Fra i tanti timbri da mettere, tanto per riassumere, ci sono il Tripy - di cui parleremo più avanti - il controllore delle velocità in ogni veicolo, nonchè anche il road book elettronico che ha ormai sostituito quello cartaceo per i mezzi assistenza e stampa - poi la strumentazione, il carburante, le assicurazioni, il servizio medico, il rispetto dell'ambiente, gli alberghi ed il controllo di sicurezza, la dogana, il road book, il GPs, l'Iritrack, ecc ecc

In una Lima ancora vestita a festa per il Natale domani si vivrà una giornata sicuramente più intensa per gli italiani: si comincia alle 7,30 appunto  e fra Kamaz, Yamaha e Toyota alle 8,30 sarà la volta di Giampaolo Bedin, primo italiano della giornata, a cui seguiranno alle 9,30 Alex Zanotti ed Andrea Fesani. Miki Biasion verifica alle 14,30 preceduto dal suo team olandese, mentre tutto l'Orobica Raid passa intorno alle 15,45. Picco e i suoi prodi motociclisti affronteranno i controlli intorno alle 15,30.

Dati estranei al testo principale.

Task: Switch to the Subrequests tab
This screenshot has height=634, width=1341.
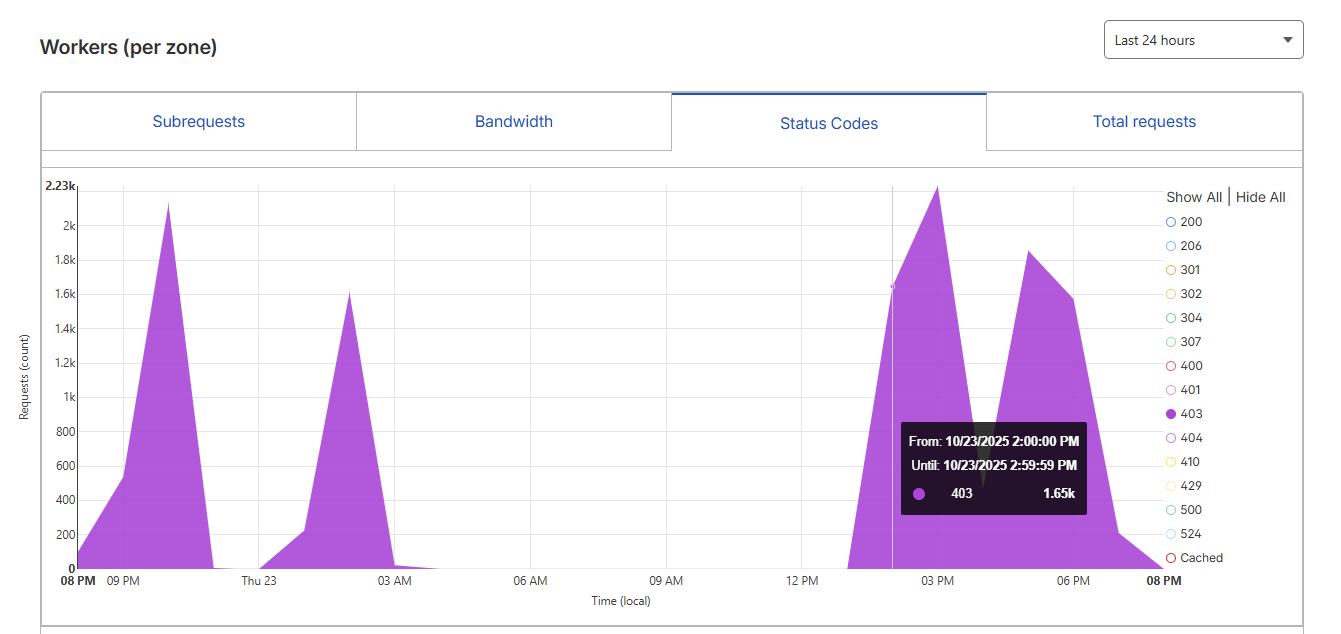Action: [x=198, y=121]
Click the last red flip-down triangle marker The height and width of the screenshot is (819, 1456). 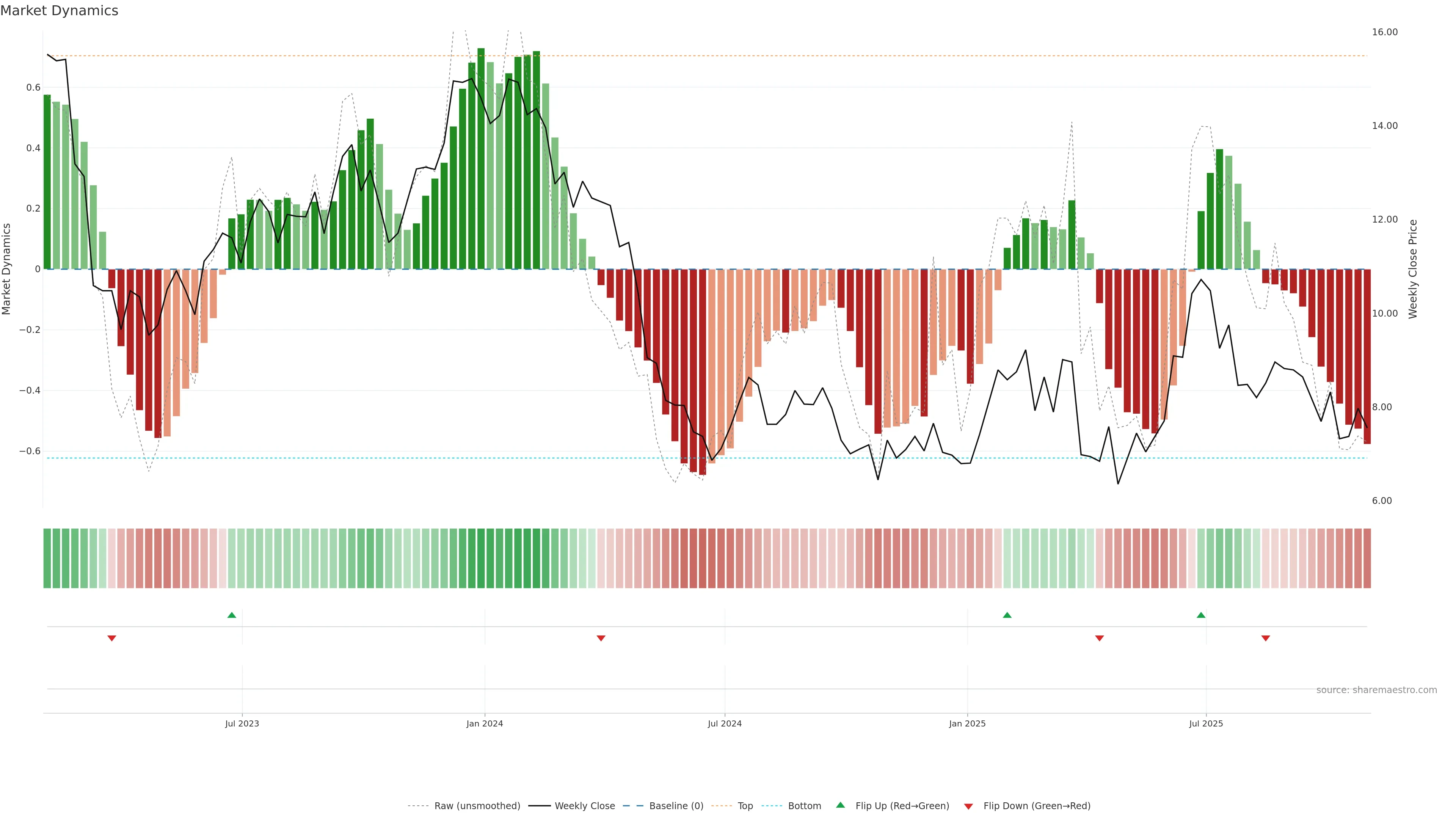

Chi non era a verificare, molti dei top team, era a provare i mezzi. Moto ed auto sono state sottoposte a diversi test di prova e i risultati almeno alle prime indiscrezioni sono stati positivi. Jordi Arcarons ha portato Jordi Viladoms a provare la sua Husqvarna, circa 200 chilometri di rodaggio per la moto e per il pilota. Adattamento al terreno, al clima, alla strumentazione e l'occasione anche per controllare il settaggio delle sospensioni. Test anche per la Toyota Overdrive di De Villiers, più che mai soddisfatto dei miglioramenti del mezzo e poi la notizia, a sorpresa, dell'arrivo di Marc Coma, che non correrà, ma sarà sulla gara a seguire i suoi e a dare sostegno alla squadra. Uno sforzo notevole credo per il catalano: guardare gli altri che partono per la Dakar non è mai una cosa che si affronta a cuore leggero.

Lo diceva ieri anche Giorgio Albiero, andato fino all'entrata dell'autostrada a salutare Miki Biasion ed Umberto Fiori in partenza per Lima: il suo cuore, appena operato, è stato sottoposto ad una prova importante, a pochi giorni dall'intervento. La stima e la solidarietà di chi scrive è tutta per coloro che pur amando questa gara quest'anno non saranno qui a correrla.